**Task prompt:** Duplicate the lines of the records between the line holding "Identify the location of menu-item-sicilia: Sicilia." and the line holding "pyautogui.click(x=326, y=547)", inclusive. Reproduce them without any change.

─── Material for this task

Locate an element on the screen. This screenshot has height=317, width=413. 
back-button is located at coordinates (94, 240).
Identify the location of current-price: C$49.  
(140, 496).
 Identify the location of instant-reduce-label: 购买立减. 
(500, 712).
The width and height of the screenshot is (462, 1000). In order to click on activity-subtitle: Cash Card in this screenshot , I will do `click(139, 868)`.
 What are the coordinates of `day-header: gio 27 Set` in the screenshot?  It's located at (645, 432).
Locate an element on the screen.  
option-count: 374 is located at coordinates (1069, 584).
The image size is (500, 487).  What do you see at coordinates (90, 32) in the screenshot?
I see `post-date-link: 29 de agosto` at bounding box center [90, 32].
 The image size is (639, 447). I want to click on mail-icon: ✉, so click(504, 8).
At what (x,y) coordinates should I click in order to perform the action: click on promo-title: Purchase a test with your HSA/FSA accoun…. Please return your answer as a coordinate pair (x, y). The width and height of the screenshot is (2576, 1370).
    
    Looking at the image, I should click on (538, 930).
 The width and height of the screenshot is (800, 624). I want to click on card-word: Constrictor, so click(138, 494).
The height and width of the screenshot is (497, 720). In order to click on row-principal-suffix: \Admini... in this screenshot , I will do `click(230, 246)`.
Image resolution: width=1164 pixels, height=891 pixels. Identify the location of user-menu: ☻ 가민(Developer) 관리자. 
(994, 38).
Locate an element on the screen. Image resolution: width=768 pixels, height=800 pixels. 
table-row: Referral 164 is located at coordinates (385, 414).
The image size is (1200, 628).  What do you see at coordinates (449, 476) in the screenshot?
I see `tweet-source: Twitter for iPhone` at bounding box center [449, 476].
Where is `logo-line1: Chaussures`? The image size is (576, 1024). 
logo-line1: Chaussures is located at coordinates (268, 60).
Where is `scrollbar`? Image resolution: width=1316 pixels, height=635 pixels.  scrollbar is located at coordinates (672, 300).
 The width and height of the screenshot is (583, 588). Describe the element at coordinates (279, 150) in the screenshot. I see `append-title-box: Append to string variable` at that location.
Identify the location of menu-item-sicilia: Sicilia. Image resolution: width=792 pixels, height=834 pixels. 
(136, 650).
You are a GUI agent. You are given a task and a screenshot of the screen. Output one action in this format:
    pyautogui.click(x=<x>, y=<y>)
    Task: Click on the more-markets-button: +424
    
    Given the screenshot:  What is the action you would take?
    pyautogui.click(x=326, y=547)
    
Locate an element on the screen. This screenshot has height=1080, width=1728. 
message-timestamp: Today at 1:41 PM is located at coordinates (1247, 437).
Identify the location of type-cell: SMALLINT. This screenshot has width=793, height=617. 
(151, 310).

──────

**Final answer:**
Identify the location of menu-item-sicilia: Sicilia. Image resolution: width=792 pixels, height=834 pixels. 
(136, 650).
You are a GUI agent. You are given a task and a screenshot of the screen. Output one action in this format:
    pyautogui.click(x=<x>, y=<y>)
    Task: Click on the more-markets-button: +424
    
    Given the screenshot:  What is the action you would take?
    pyautogui.click(x=326, y=547)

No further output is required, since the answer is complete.